(WHAT IS BEING ASKED):
Please convert the listing below into a Markdown table with the columns Number and Record line, covering everything from the line with "Screen dimensions: 349x263" through the end of the listing, both ends included. Skip blank lines and leave the pictures out.

[A data block]
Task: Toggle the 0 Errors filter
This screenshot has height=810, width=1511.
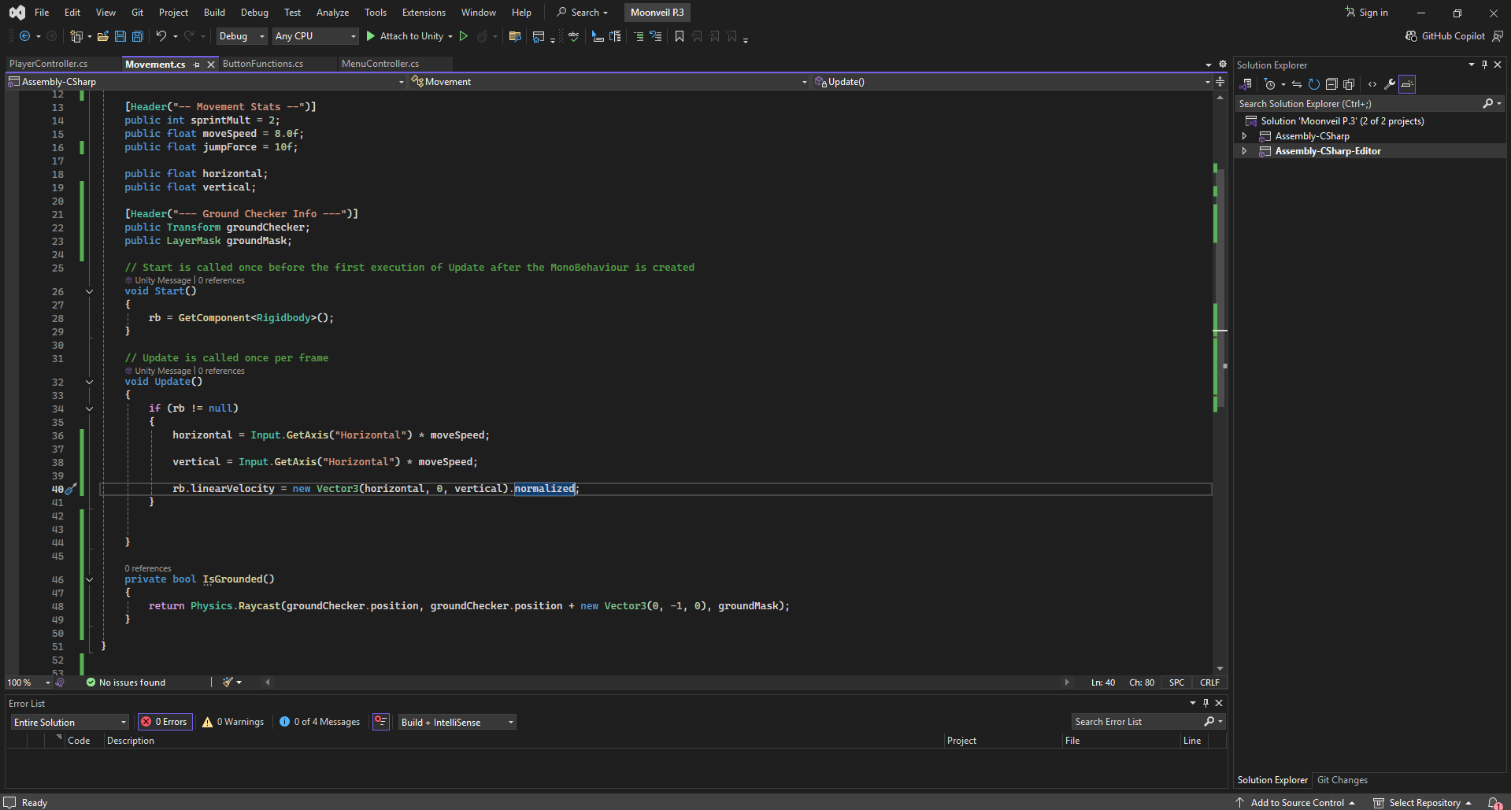Action: (165, 722)
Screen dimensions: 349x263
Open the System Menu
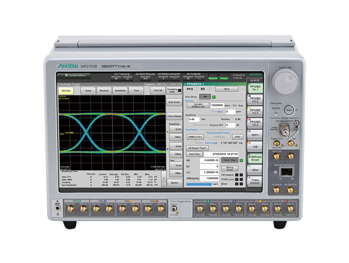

(SOLVED EXERCISE):
| Number | Record line |
|---|---|
| 1 | Screen dimensions: 349x263 |
| 2 | Open the System Menu |